19回BELCA賞ロングライフ部門表彰物件

NTT横須賀研究開発センタ

所在地 神奈川県横須賀市光の丘1−1
竣工年(改修年) 1972年(昭和47年)・増築1977年(昭和52年)
建物用途 研究所
建物所有者 日本電信電話株式会社
設計者 株式会社NTTファシリティーズ
施工者 株式会社鴻池組
日比谷総合設備株式会社
川本工業株式会社
日本メックス株式会社(改修)
i維持管理者 株式会社NTTファシリティーズ
日本メックス株式会社
 1972年竣工した本建築は、日本の電気通信サービスの世界戦略を背負ったプロジェクトである。1964年の東京オリンピック開催以降、経済の成長・発展、そして生活水準の著しい向上と生活様式の変化に伴い、日本のこれからの情報革新に応えるために、国を挙げて、その先行的研究開発の充実を目指して、NTTの前身である日本電信電話公社が第二電気通信研究所として計画、設計したものである。
 その後、77年には、データ通信、伝送、無線の研究など目的強化するために増築され、さらに、画像通信、衛星通信、自動車電話サービスなど時代の要請にしたがって、改修を経て、今日のブロードバンド、ユビキタス社会、多彩な技術とソリューションを提供する役割を果たすべき課題を未来につないでいる。
 何よりもこの建築に圧倒されるのは、日本の電気通信の分野で国家が背負って、成し遂げなくてはならない使命とその意志を体現している点である。そしてその姿は、三浦半島のほぼ中央部に位置する、日本最高の景勝丘陵地に現れ、あたかも、重戦車のような存在感を示しているのが象徴的である。

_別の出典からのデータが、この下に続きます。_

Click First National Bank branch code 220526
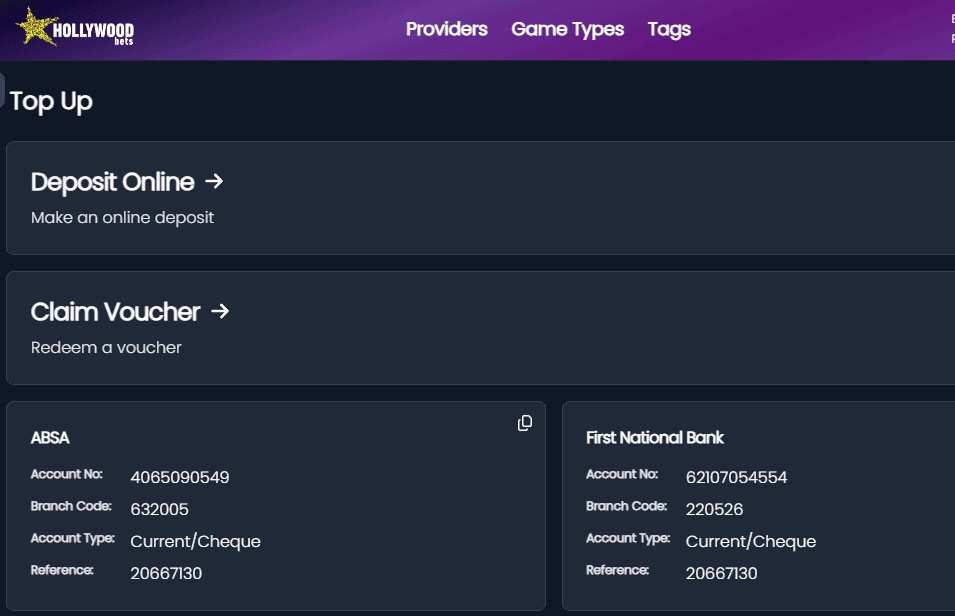The width and height of the screenshot is (955, 616). pos(714,509)
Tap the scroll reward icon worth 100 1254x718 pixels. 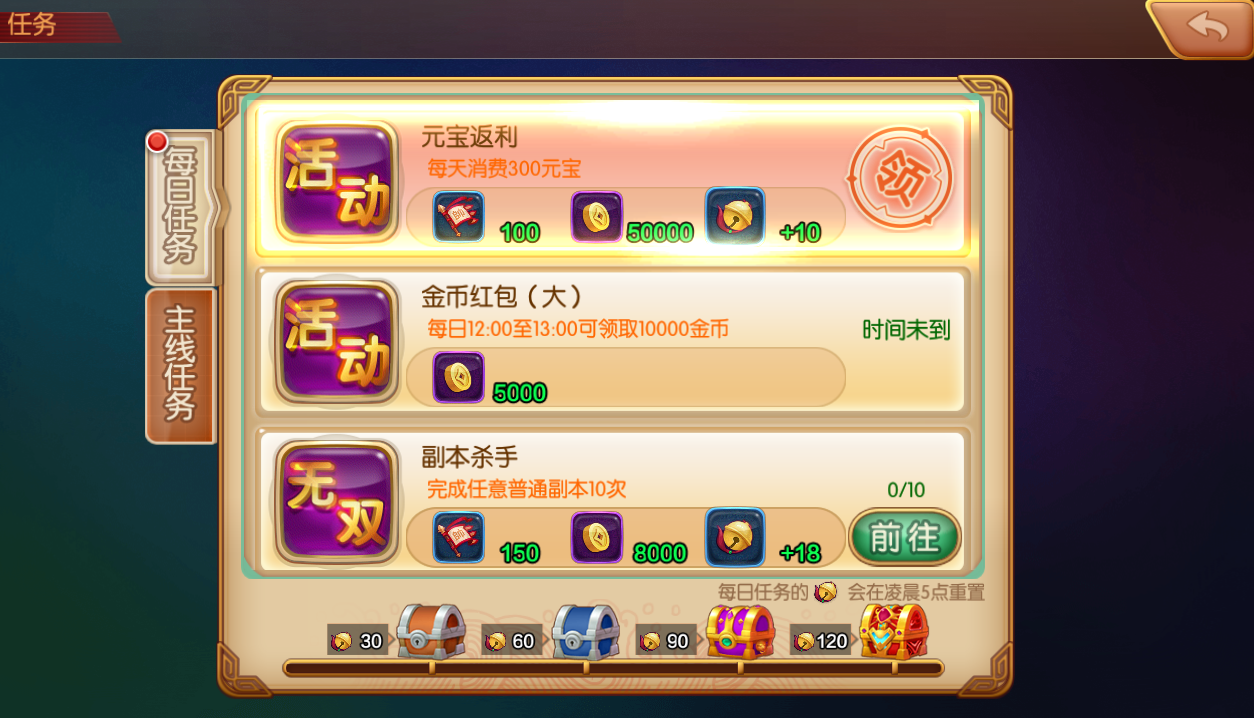pyautogui.click(x=459, y=217)
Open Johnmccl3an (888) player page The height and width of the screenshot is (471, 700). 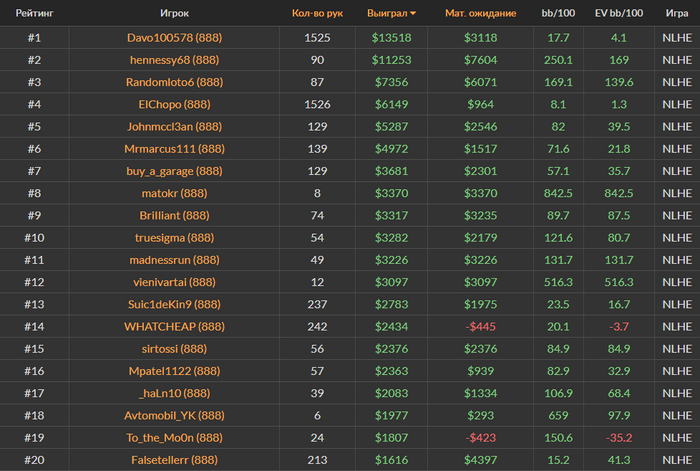(174, 127)
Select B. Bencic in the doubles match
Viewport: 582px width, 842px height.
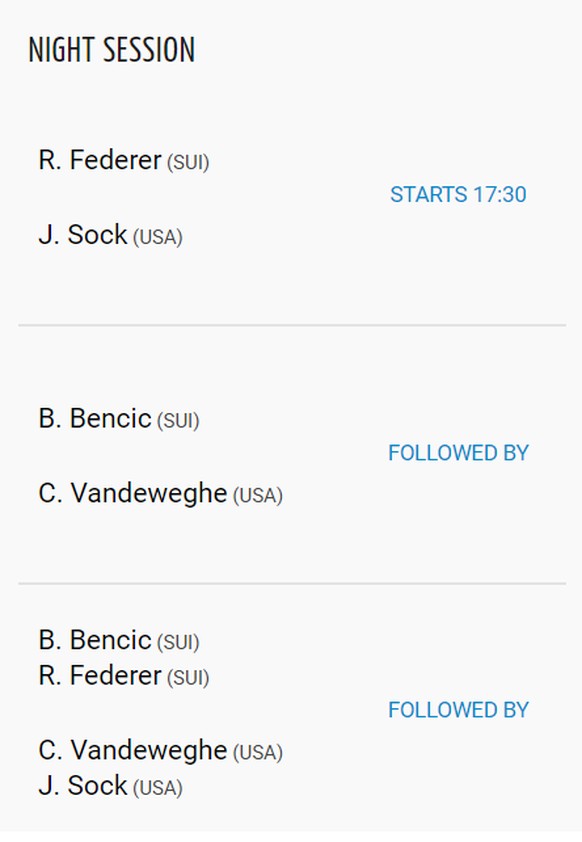click(95, 640)
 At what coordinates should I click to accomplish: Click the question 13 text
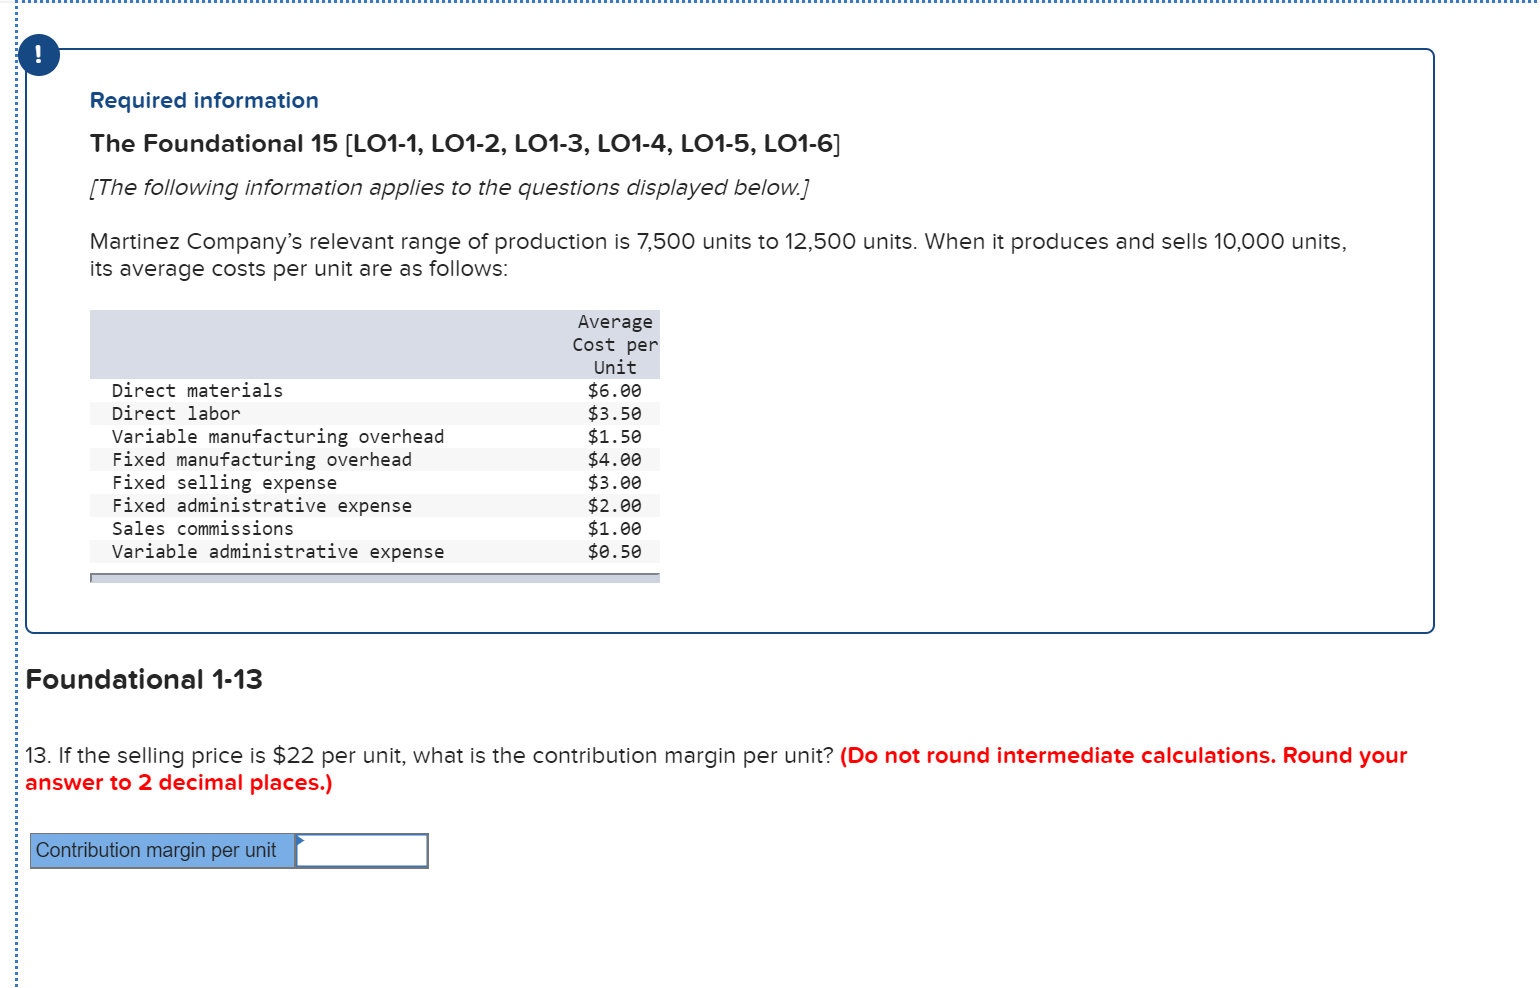(x=430, y=755)
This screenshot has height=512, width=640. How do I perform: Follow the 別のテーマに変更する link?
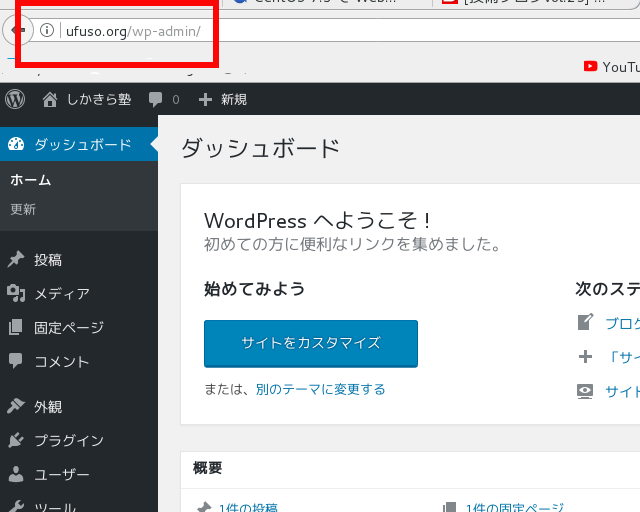320,389
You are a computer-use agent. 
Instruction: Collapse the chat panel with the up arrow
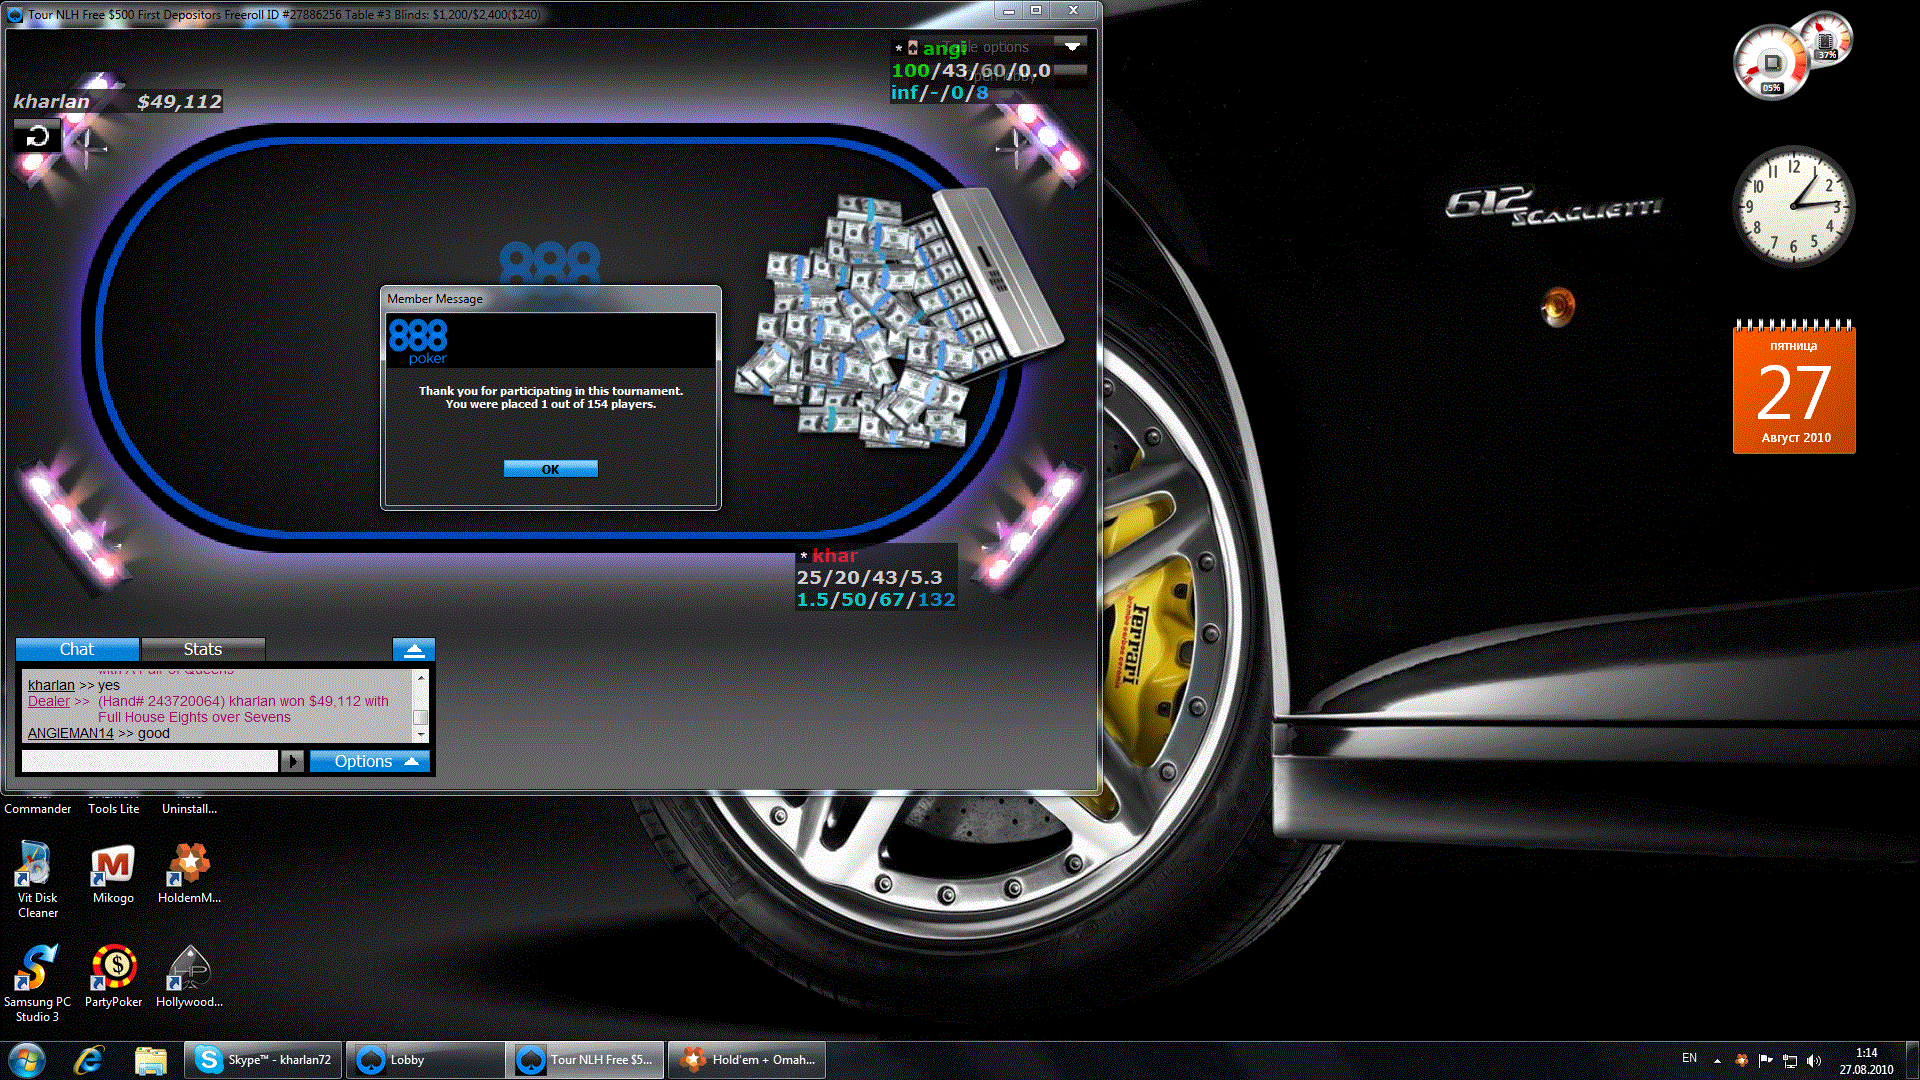pyautogui.click(x=413, y=649)
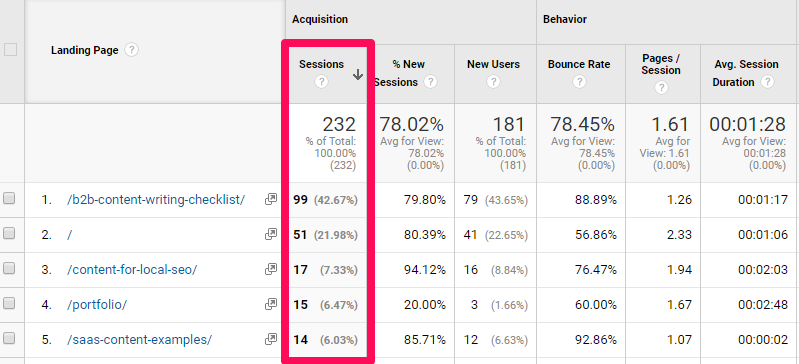This screenshot has height=364, width=799.
Task: Open help icon next to Avg. Session Duration
Action: pyautogui.click(x=767, y=82)
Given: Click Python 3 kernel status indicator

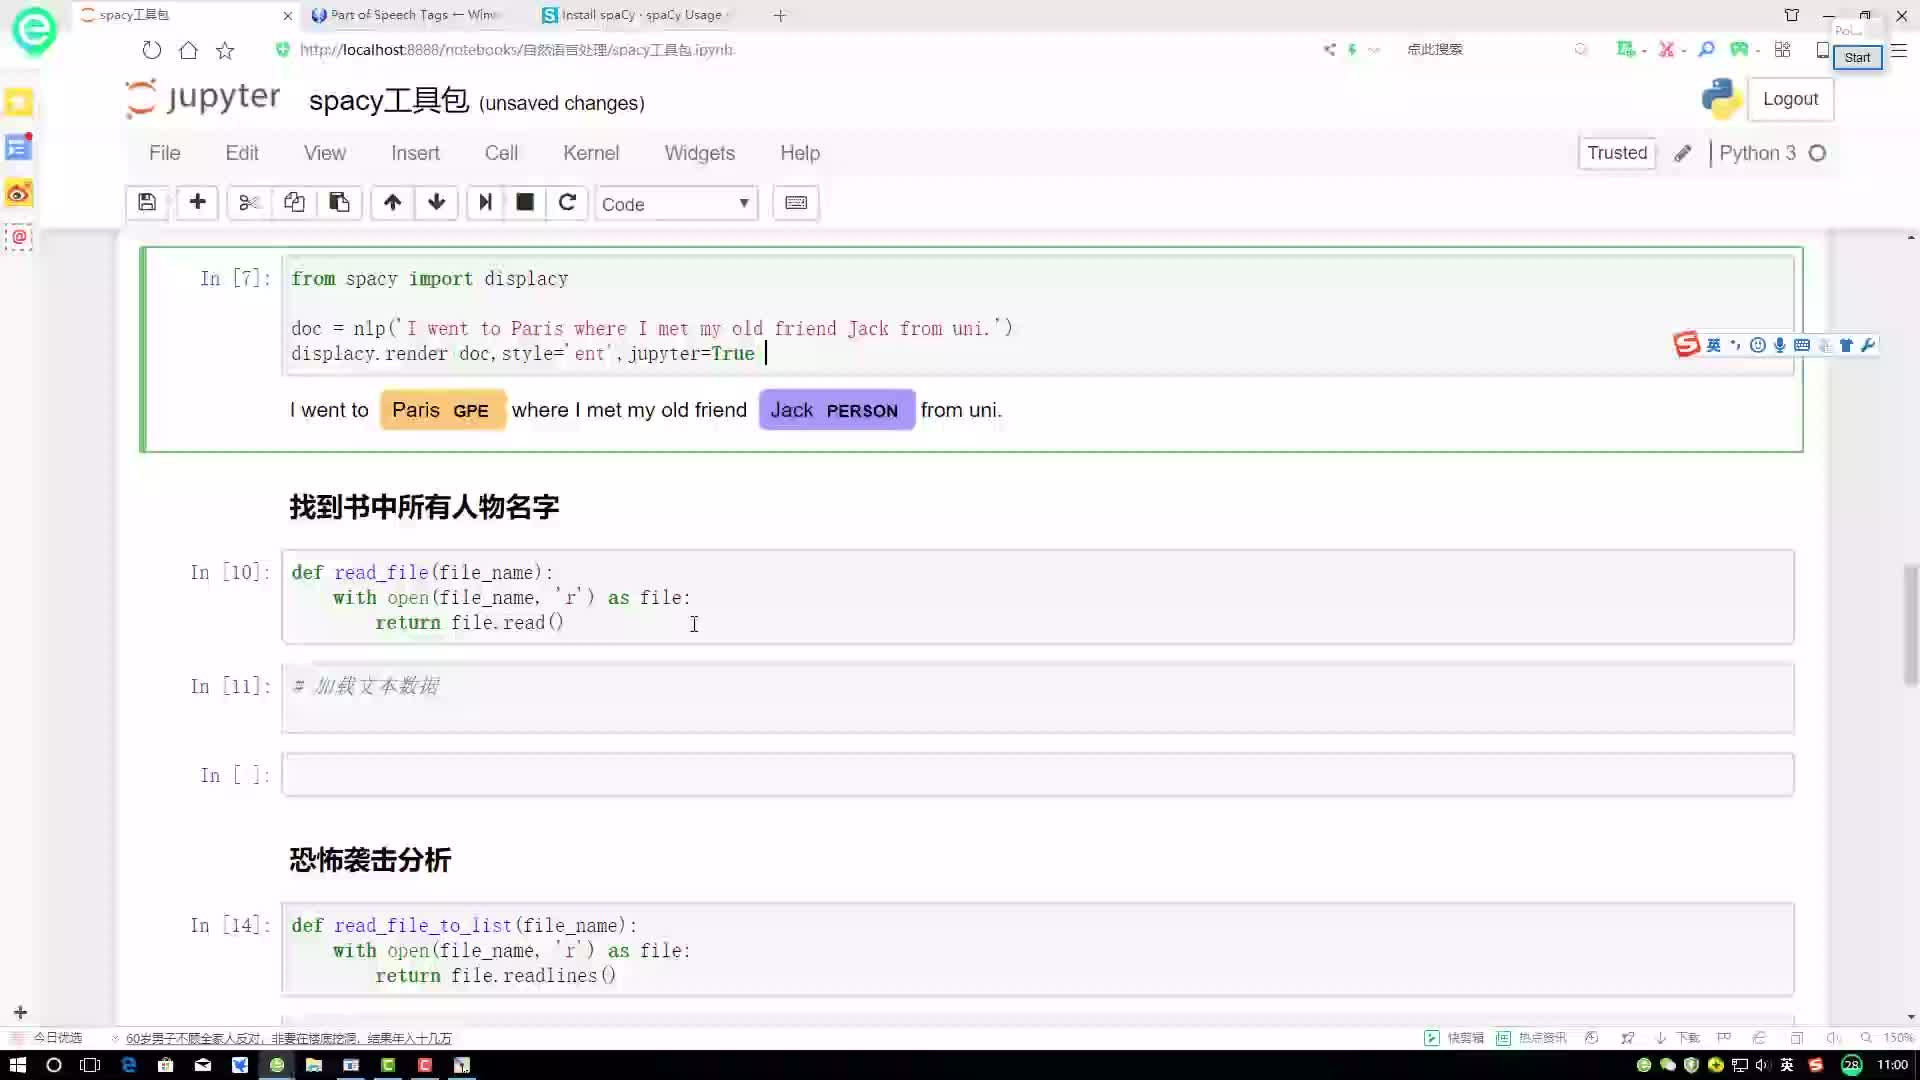Looking at the screenshot, I should [1817, 153].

 その建築の意志は、すべての部位や構成にも現わされている。大容量のコンピューターのための大空間や大型自動車が通れるほどの機械室の確保と、これから変化するであろう多くの可能性を読み込んで、すべてに亘って、大空間の持つ機能性とその可能性を最大限に生かしている点である。8本のシンメトリーに配されたコアに耐震要素と垂直導線、設備要素を集中させ、コア以外の大空間を研究室、実験室の分節・統合をいとも容易に成せるように、すべての部位でモデュ―ル化している。天井、間仕切り、全面二重床による実験用配線,配管の布設,そして、大空間の構造荷重,剛性なども均等に分布させ、外壁素材のメンテナンス・フリーを考えた耐候性鋼材の使用など、計画当時のこの事業に対する将来の展望と展開が今日にもその意図が明確に示されている。竣工後の空間的なリニューアル(食堂)など、その取り組みへの対応は、今日的感覚をもって見れば、多少の違和感は拭いきれないが、仮にそのような感覚をこの建築に問いかけても、一笑に付されてしまうほどの迫力で跳ね返されてしまう勢いがある。そこには、当時の電気通信事業という国家的課題を解決しなければならないという当時の強い思いや意志の存在が明確に引き継がれているからである。
 建物維持管理に関しては、劣化状況、環境破壊、省エネなどの、観点から評価を行い、中長期修繕計画に基づき実施されている。設備面では、熱源システムの更新、コ・ジェネレーション・システムの採用、特高受変電設備の更改など、主要インフラ設備が、研究ニーズへの対応、老朽化対策として計画的に実施されている。また、太陽光発電装置の導入、LED照明への交換,人感センサーの採用のほか、BEMSによる熱源、CGCの最適化運転による省エネ化にも積極的に取り組んでいる。
この建築は、国家的使命と意志の存在を示して、中間に改修や増築などの変化を受け入れながら、「建築の意志」がぶれることなく、現在にも、持続的に機能し続けている稀有な存在として、高く評価したいと思う。